**** Document

Melissa A. Cidade
Diane K. Willimack
Kristin Stettler
Demetria V. Hanna
Expanding Record-Keeping Study Methodology to Assess Structure and Availability of Data in Business Records
Sixth International Conference on Establishment Surveys (ICES VI)
Thursday, June 17, 2021
Thank you very much to my colleague, Diane Willimack, for organizing this exciting session. I am eager to share with you some of the important work we have been doing at the Census Bureau regarding measurement error and economic surveys, and what a forum to do it in!
I am Melissa Cidade, a survey methodologist in the Census Bureau’s Data Collection and Methodology Research Branch in the Economic Statistical Methods Division. I have had the pleasure of working on an extensive redesign of our economic surveys in collaboration with my co-authors: Diane Willimack, Kristin Stettler, and Demi Hanna. During this presentation, I am going to walk you through some of the methodological innovations we have developed over the past two years or so in support of this redesign.

********

* Given problem A:
Summarize the presentation on record-keeping study methodology in two sentences.
* Given problem B:
Retype the part of the presentation on record-keeping study methodology from "Thursday, June 17, 2021" up to and including "to do it in!".
* Given problem C:
Extend the presentation on record-keeping study methodology, picking up after its final sentence.

**** Given entries

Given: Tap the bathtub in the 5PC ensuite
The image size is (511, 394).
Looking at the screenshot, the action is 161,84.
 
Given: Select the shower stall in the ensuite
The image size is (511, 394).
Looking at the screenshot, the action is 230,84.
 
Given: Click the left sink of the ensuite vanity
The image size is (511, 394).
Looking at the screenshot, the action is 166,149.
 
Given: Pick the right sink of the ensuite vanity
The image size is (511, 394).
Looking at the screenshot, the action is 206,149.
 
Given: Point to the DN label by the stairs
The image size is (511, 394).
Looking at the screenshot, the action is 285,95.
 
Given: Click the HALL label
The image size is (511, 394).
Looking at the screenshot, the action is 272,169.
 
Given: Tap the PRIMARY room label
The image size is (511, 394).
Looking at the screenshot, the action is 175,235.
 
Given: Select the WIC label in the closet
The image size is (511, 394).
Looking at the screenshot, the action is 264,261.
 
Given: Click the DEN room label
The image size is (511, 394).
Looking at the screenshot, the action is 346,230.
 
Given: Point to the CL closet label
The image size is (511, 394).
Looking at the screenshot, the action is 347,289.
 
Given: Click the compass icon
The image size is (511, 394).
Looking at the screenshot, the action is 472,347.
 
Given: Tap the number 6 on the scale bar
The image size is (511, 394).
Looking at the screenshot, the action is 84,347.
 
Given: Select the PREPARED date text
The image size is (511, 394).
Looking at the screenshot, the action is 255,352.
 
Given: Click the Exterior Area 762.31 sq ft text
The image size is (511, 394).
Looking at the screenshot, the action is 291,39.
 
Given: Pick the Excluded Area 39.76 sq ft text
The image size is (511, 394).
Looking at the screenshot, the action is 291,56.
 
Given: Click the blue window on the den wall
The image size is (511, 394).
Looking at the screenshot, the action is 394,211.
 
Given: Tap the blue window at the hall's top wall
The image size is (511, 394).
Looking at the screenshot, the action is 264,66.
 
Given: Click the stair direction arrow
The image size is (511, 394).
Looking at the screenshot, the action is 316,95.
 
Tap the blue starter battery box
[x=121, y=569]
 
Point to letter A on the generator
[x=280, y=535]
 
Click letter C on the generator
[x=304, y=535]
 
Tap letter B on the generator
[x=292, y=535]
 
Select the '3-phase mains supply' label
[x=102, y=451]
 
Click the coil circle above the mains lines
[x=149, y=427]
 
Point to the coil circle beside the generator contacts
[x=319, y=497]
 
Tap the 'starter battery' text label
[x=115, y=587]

********

* Expected output A:
Melissa Cidade, a survey methodologist in the Census Bureau's Economic Statistical Methods Division, opens the session at the Sixth International Conference on Establishment Surveys by thanking Diane Willimack for organizing it and expressing eagerness to share the Census Bureau's work on measurement error and economic surveys. Cidade says the talk will walk through methodological innovations developed over roughly the past two years to support an extensive redesign of the Census Bureau's economic surveys, done with co-authors Diane Willimack, Kristin Stettler, and Demi Hanna.

* Expected output B:
Thursday, June 17, 2021
Thank you very much to my colleague, Diane Willimack, for organizing this exciting session. I am eager to share with you some of the important work we have been doing at the Census Bureau regarding measurement error and economic surveys, and what a forum to do it in!

* Expected output C:
<number>
<number>
In-Scope Economic Surveys
A few years back, the Census Bureau enlisted the National Academies of Sciences – referred to as naz – to systematically review our annual economic surveys. This panel was charged with providing recommendations to improve the “relevance and accuracy of the data, reduce respondent burden, incorporate alternative sources of data where appropriate, and streamline and standardize Census Bureau processes and methods across surveys” (NAS 2016: 6).
On your screen now are the surveys that were in-scope for that review. You can see that for the most part, the Census Bureau has used a sector-driven approach to survey development – note that manufacturing and services have their own set of surveys, trade has a set of surveys, and so on. One of the recommendations from the NAS panel is the implementation of an Annual Business Survey System – which has evolved into the Integrated Annual Survey, a streamlined, cross-sector, harmonized survey instrument designed to lower respondent burden while still achieving high quality, timely data in the service of the American economy.
Driving the development of the Integrated Annual Survey has been a portfolio of research projects to bring together disparate sources of data to one survey instrument. This presentation will provide an overview of the innovative methods we have used to understand the record-keeping practices of businesses, in order to develop this streamlined instrument.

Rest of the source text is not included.